John Huffington, 59, in Kensington, Md., on Nov. 7, 2021. He served 32 years in prison for a double homicide he didn’t commit. Huffington was pardoned in January 2023. (Tom Jackman/Washington Post)

John Huffington was pardoned in January for a 1981 double murder he didn’t commit.

And, on Wednesday, Maryland awarded the exoneree nearly $2.9 million for the 32 years he was wrongly imprisoned — 10 of which he’d spent on death row.

His compensation, calculated by an administrative law judge at $91,431 per year, comes under a 2021 law that allows the wrongly convicted to seek a financial remedy. That same year, the Maryland Supreme Court — which was then known as the Maryland Court of Appeals — disbarred the prosecutor who sought Huffington’s conviction, citing egregious missteps in the case, including withholding evidence.

» GOAL OF THE EXERCISE
Can you copy the passage in the excerpt on John Huffington's exoneration word for word, from "John Huffington was" to "on death row."?

» SOURCE DATA
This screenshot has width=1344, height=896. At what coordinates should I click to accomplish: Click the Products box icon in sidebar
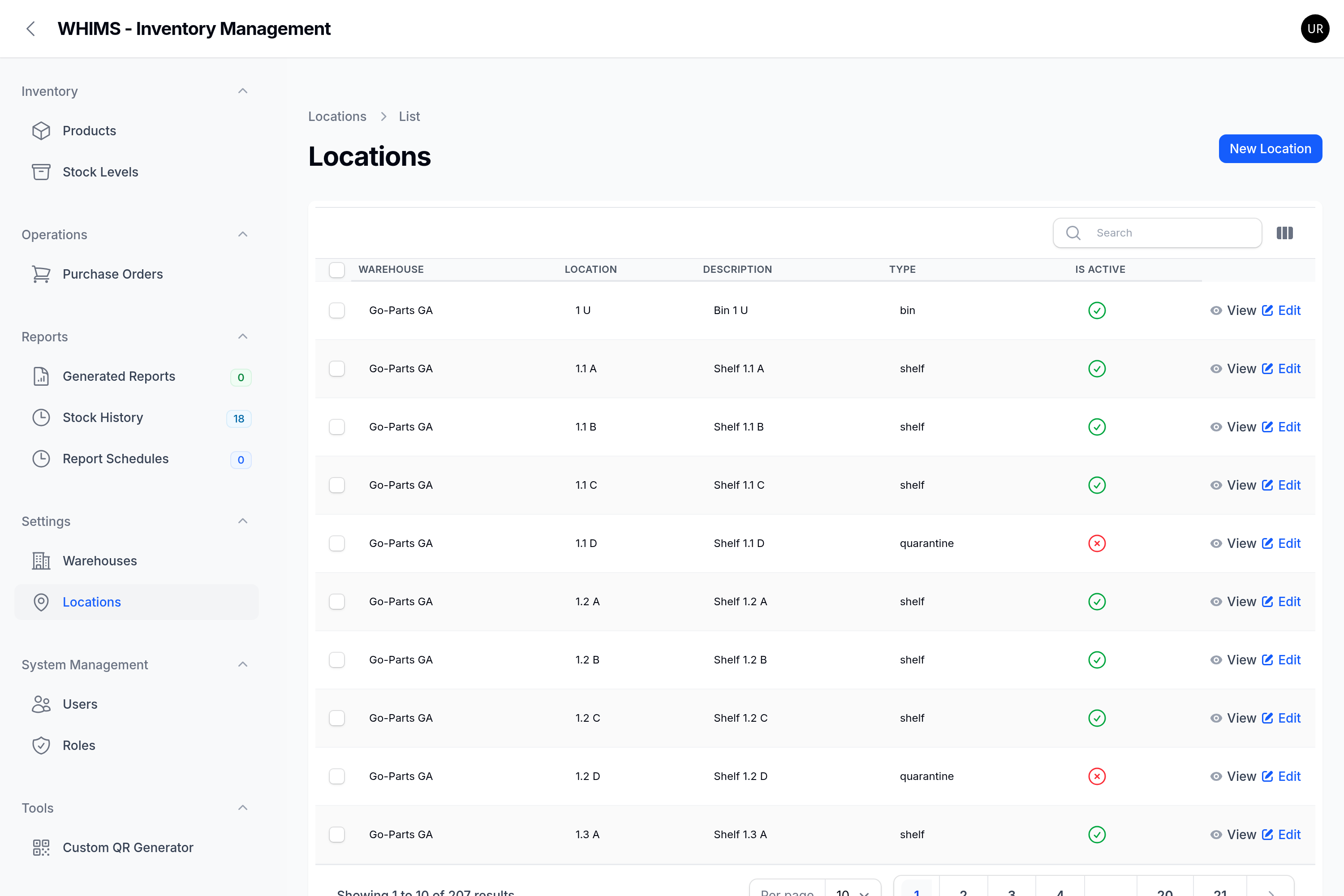(41, 131)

» EXERCISE RESULT
John Huffington was pardoned in January for a 1981 double murder he didn’t commit.

And, on Wednesday, Maryland awarded the exoneree nearly $2.9 million for the 32 years he was wrongly imprisoned — 10 of which he’d spent on death row.